De las imágenes más entrañables que dejó tras de sí el escritor Terry Pratchett fue la de la muerte, una representación clásica del esqueleto segador, ojos llameantes, sus frases en mayúsculas y una réplica diminuta, la Muerte de las ratas, a su vera. La muerte vuelve a renovarse en iconografía con cada gran catástrofe humana, que la moldea a su gusto: en el siglo XIII con una guadaña como guiño a la tecnología de la época, con las Vanitas en el Barroco y el arte de Grosz, Dix y Beckmann tras la Primera Guerra Mundial. Pero en esta ocasión no.

Tras la covid nada ha ocurrido, ni siquiera en el cine, que podría, perfectamente y con toda eficacia, abrir una reflexión acerca de cómo abordamos nuestro fin en este momento. Ni las series ni el hoy más accesible arte de la fotografía han generado nada nuevo; un silencio sobre el impacto real de la pandemia o el duelo más allá de ella.

Parecemos sentirnos más cómodos con otro tipo de muertes, las atroces del frente de Ucrania, la masacre de Gaza, aquellas para las que existe un código ya instaurado, incluso una estética y un relato a los que nos encontramos previamente vinculados. La muerte es menos horrible si les toca a otros y esos otros están lejos.

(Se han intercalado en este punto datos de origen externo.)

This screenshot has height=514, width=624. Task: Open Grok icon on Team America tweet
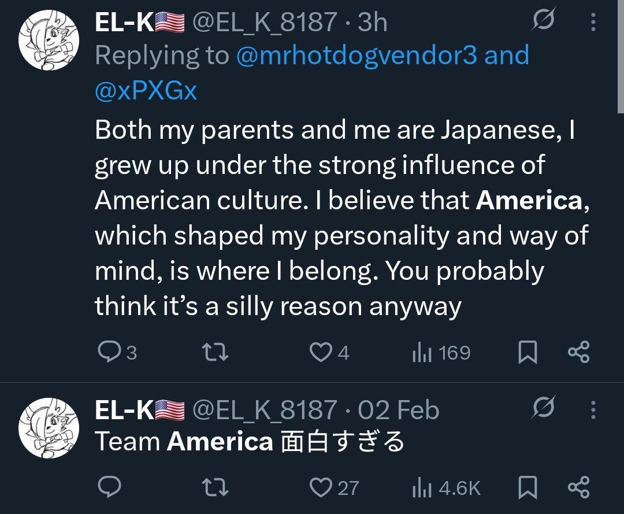tap(544, 408)
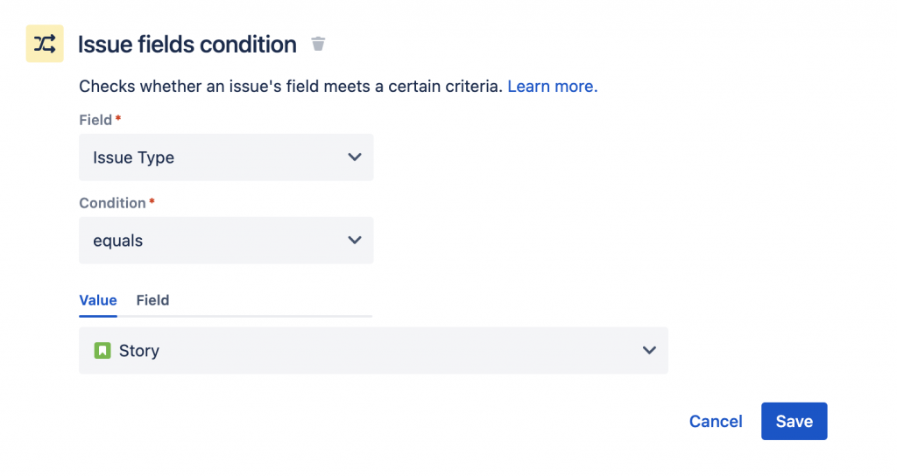The height and width of the screenshot is (476, 897).
Task: Click the yellow condition branch icon
Action: point(45,44)
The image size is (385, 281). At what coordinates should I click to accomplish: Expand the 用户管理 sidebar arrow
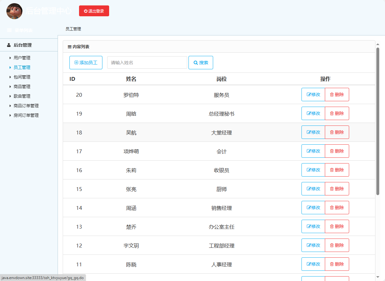10,58
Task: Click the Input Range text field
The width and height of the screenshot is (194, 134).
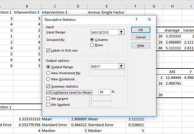Action: pos(104,32)
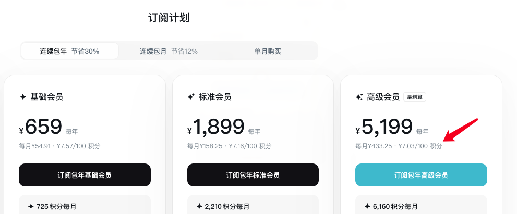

Mientras tanto, estos días han fallecido Thais Hernández, cantaora muy joven y muy brillante, y Patricia Ferreira, la directora de cine de El alquimista impaciente. Aún incrédulos por la muerte de Itziar Castro, el mundo artístico sufre las mismas pérdidas que otros, pero se notan más, se lloran por más gente.

Y aún así, con ella a diario, no somos capaces de mentarla, no dotamos de palabras, imágenes o música, como sería nuestra obligación, a quienes necesitan llorar y carecen de fórmula para ello; no estamos cumpliendo con ese deber que todo artista contrae: que lo que hacemos sea más poderoso que nuestra propia muerte.